Only in New York: Get your pot order delivered
'It's better than going to some street corner and getting ... killed'
 
NEW YORK - In a city where you can get just about anything delivered to your 
door - groceries, dry cleaning, Chinese food - pot smokers are increasingly 
ordering takeout marijuana from drug rings that operate with remarkable 
corporate-style attention to customer satisfaction.
An untold number of otherwise law-abiding professionals in New York are having 
their pot delivered to their homes instead of visiting drug dens or hanging out 
on street corners.

Among the legions of home delivery customers is Chris, a 37-year-old salesman 
in Manhattan. He dials a pager number and gets a return call from a cheery 
dispatcher who takes his order for potent strains of marijuana.

Within a couple of hours, a well-groomed delivery man - sometimes a 
moonlighting actor or chef - arrives at the doorstep of his Manhattan apartment 
carrying weed neatly packaged in small plastic containers.

"These are very nice, discreet people," said Chris, who spoke to The Associated 
Press on condition only his first name be used. "There's an unspoken trust. 
It's better than going to some street corner and getting ripped off or killed."

The phenomenon isn't new. It has long been the case around the country that 
those with enough money and the right connections could get cocaine or other 
drugs discreetly delivered to their homes and places of business.

But experts say home delivery has been growing in popularity, thanks to a 
shrewder, corporate style of dealing designed to put customers at ease and 
avoid the messy turf wars associated with other drugs.

▶ **SHORT TASK 1**
Answer these questions from the article on marijuana delivery in New York:
(a) What is the age and occupation of the customer identified as Chris?
(b) What other work do the delivery men sometimes do?
(c) What do experts say the corporate style of dealing is designed to avoid?
▶ **SHORT TASK 2**
Reproduce the listing verbatim from its first line through the line that contains "will tap(849, 180).", including both of those lines.

▶ **MATERIALS PROVIDED**
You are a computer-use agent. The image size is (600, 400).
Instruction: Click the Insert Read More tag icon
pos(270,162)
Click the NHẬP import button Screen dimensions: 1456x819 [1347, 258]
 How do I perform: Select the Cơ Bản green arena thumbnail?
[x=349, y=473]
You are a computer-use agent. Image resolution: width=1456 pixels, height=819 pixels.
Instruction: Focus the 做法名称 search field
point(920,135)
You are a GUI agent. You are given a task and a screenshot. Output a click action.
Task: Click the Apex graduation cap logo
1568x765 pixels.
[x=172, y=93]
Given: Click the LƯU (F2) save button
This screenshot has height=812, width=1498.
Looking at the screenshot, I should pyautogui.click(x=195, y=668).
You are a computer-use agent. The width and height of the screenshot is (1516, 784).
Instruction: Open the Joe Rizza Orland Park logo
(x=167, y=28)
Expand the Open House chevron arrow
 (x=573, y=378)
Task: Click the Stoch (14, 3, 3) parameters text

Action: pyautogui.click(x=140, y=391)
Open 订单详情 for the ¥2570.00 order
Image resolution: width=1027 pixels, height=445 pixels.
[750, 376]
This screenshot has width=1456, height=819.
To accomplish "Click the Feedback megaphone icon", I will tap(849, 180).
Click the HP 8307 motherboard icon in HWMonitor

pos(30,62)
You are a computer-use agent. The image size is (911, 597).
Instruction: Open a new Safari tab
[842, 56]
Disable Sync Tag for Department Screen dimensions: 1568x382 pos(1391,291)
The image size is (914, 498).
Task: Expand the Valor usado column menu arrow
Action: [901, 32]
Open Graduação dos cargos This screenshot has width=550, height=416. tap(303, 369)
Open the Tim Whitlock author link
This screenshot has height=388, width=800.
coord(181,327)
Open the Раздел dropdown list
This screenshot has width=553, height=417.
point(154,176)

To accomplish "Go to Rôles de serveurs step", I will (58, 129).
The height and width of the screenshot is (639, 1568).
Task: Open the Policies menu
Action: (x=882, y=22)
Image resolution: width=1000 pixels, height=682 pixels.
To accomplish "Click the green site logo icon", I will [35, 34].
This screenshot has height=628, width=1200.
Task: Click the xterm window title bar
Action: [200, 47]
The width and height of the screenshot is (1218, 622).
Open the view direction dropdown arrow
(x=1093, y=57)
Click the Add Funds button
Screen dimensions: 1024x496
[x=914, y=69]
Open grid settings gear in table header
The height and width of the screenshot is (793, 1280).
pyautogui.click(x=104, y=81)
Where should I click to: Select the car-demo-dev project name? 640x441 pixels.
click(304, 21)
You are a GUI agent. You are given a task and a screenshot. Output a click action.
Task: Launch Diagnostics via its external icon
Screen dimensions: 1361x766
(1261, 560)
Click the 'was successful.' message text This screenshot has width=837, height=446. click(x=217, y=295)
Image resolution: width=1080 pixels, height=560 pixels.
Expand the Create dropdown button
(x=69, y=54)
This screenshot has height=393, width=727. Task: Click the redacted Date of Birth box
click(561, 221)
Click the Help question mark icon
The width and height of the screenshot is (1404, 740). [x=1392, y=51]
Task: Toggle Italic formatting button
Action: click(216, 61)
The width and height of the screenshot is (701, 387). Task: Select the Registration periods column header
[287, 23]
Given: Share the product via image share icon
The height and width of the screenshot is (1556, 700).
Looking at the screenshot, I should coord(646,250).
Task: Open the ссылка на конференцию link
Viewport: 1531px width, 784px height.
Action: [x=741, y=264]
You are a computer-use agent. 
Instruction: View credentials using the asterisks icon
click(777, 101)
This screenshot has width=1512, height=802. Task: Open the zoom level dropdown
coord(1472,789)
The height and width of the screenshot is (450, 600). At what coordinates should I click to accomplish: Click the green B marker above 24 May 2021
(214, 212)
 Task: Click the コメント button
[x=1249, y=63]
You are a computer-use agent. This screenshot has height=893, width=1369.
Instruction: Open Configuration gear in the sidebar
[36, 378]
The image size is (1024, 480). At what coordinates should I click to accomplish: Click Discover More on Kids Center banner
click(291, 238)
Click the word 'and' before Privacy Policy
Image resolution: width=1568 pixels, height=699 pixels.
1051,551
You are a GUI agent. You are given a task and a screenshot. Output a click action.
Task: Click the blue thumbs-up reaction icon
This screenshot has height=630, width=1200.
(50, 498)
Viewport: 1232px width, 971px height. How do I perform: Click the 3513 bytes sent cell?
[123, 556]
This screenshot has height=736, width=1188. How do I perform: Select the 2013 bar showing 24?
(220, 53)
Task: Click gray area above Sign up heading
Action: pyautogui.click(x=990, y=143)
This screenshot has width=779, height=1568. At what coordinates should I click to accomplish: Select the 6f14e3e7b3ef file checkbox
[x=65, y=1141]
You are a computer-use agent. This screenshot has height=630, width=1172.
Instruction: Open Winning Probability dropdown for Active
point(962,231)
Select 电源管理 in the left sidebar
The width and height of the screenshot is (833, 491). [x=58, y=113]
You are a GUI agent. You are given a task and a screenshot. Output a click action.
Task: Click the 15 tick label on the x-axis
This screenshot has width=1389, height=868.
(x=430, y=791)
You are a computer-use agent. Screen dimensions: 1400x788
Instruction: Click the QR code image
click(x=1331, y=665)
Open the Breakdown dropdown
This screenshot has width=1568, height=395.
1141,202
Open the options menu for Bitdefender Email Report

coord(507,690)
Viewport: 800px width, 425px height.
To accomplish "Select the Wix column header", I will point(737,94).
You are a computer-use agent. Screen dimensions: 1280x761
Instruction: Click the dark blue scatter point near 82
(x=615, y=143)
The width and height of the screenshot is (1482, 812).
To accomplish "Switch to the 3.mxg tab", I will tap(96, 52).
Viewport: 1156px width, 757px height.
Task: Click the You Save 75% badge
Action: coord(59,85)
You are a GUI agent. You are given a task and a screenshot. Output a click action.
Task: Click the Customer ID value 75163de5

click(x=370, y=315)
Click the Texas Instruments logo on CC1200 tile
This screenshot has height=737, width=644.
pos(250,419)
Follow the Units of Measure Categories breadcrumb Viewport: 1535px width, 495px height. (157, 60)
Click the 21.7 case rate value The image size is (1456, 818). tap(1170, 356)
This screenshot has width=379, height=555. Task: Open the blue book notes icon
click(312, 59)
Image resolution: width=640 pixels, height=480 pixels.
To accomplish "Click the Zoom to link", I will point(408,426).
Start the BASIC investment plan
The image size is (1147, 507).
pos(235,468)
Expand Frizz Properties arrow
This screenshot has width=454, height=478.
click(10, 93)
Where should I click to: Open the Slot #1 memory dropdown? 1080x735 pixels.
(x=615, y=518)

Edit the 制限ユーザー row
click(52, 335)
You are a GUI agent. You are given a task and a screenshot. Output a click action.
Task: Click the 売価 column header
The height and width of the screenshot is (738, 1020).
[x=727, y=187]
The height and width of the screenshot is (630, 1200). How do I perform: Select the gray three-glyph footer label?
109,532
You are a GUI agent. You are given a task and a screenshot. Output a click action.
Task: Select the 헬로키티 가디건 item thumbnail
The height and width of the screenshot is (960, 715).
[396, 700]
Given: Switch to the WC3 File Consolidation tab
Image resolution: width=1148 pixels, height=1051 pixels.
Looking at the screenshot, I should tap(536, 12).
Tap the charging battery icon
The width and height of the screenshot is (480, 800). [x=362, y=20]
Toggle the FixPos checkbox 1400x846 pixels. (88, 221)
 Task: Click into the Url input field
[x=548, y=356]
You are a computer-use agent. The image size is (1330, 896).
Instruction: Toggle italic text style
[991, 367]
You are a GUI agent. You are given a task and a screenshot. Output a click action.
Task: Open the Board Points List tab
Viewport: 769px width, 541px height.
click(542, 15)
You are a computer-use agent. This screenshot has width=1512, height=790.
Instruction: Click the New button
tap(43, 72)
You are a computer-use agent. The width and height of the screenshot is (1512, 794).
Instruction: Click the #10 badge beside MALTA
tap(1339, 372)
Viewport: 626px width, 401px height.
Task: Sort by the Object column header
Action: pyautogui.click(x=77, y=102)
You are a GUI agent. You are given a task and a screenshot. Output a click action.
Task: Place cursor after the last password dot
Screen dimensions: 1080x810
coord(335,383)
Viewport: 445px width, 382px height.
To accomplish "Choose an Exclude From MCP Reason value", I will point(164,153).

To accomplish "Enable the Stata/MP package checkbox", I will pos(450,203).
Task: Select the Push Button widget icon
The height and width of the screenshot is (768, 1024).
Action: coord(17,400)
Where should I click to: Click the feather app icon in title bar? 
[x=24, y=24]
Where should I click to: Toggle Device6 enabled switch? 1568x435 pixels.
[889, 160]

▶ **OUTPUT 1**
(a) He is 37 years old and works as a salesman in Manhattan.
(b) They are sometimes moonlighting actors or chefs.
(c) It is designed to avoid the messy turf wars associated with other drugs.

▶ **OUTPUT 2**
You are a computer-use agent. The image size is (600, 400).
Instruction: Click the Insert Read More tag icon
pos(270,162)
Click the NHẬP import button Screen dimensions: 1456x819 [1347, 258]
 How do I perform: Select the Cơ Bản green arena thumbnail?
[x=349, y=473]
You are a computer-use agent. Image resolution: width=1456 pixels, height=819 pixels.
Instruction: Focus the 做法名称 search field
point(920,135)
You are a GUI agent. You are given a task and a screenshot. Output a click action.
Task: Click the Apex graduation cap logo
1568x765 pixels.
[x=172, y=93]
Given: Click the LƯU (F2) save button
This screenshot has height=812, width=1498.
Looking at the screenshot, I should pyautogui.click(x=195, y=668).
You are a computer-use agent. The width and height of the screenshot is (1516, 784).
Instruction: Open the Joe Rizza Orland Park logo
(x=167, y=28)
Expand the Open House chevron arrow
 (x=573, y=378)
Task: Click the Stoch (14, 3, 3) parameters text

Action: pyautogui.click(x=140, y=391)
Open 订单详情 for the ¥2570.00 order
Image resolution: width=1027 pixels, height=445 pixels.
[750, 376]
This screenshot has width=1456, height=819.
To accomplish "Click the Feedback megaphone icon", I will tap(849, 180).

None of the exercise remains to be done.